Just as with graffitists who aggressively paint over rivals’ work on walls, shoe tossers battle for bragging rights to lamppost crossbars, shooting up old Addidases and And 1’s once a virgin pole is first “tagged.”

“Once we throw up, people start tagging,” said DeVille. “St. Mark’s and Second — I threw up a pair like two years ago. Before long, there were 15 pairs of sneakers.”

The shoes’ shelf life is short, DeVille noted, due to laces breaking, the city taking them down and the wind.

DeVille and his brother used to bola their basketball shoes brazenly.

“I hit five pairs in Washington Sq. Park in broad daylight with hundreds of people around,” DeVille recalled. “I guess that’s when I was younger and stupider. I guess we already got the money shots, so we have nothing else to prove.”

Although they don’t exactly know the law on shoe tossing, DeVille said, “We know there’s a Vandal Squad and they’re tracking us.”
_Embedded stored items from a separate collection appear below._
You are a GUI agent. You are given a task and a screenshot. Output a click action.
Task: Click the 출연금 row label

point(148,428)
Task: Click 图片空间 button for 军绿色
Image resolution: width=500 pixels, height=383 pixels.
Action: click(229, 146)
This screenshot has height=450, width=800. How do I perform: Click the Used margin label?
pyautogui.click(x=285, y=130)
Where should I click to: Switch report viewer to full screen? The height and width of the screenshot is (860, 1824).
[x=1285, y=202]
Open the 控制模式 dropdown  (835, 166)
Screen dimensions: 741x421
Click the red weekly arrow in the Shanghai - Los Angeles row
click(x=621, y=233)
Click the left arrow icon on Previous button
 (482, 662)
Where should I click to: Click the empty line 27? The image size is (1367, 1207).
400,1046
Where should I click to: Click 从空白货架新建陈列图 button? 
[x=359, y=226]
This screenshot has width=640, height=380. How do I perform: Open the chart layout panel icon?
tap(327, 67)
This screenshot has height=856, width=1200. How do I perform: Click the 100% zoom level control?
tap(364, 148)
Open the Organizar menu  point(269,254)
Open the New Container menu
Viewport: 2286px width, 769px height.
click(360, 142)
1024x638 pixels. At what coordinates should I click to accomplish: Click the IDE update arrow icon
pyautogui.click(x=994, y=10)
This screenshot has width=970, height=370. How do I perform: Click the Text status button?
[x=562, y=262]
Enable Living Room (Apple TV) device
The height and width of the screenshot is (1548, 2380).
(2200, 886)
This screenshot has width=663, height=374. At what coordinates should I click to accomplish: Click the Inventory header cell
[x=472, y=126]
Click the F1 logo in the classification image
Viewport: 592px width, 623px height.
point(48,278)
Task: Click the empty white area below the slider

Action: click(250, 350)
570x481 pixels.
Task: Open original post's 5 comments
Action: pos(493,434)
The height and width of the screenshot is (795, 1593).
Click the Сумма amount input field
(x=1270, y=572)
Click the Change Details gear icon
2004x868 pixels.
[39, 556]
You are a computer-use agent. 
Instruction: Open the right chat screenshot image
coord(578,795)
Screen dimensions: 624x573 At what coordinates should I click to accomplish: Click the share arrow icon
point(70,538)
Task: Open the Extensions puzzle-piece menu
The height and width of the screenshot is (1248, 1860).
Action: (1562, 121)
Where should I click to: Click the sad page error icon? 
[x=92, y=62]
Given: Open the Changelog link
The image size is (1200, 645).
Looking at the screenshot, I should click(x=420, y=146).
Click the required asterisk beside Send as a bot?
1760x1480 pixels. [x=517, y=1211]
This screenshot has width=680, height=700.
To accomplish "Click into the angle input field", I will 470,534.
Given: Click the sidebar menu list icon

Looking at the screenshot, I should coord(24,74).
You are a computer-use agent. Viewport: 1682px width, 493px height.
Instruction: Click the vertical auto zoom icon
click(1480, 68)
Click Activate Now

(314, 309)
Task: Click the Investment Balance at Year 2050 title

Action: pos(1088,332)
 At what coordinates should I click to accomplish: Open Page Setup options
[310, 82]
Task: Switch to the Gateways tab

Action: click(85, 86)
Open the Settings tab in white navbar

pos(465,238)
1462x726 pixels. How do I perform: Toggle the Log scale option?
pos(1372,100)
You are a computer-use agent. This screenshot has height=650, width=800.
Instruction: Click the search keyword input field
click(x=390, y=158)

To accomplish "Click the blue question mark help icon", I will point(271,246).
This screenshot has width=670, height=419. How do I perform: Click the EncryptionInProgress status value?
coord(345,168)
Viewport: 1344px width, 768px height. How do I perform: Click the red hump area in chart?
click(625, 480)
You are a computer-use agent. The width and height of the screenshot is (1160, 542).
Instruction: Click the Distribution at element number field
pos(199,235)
They had heard about the Red Bull cans. “Ah, it’s killing me!” he said. Whether Red Bull is responsible or not — “I think someone is getting paid to do that,” DeVille offered — he said they couldn’t let it stand unchallenged.

“It’s like it’s a compliment, but it’s also a slap in the face. I think we probably should respond.”

A few days later, hanging on the wire next to the Red Bull cans at Broadway and Houston St. were a pair of flat, wooden sneakers.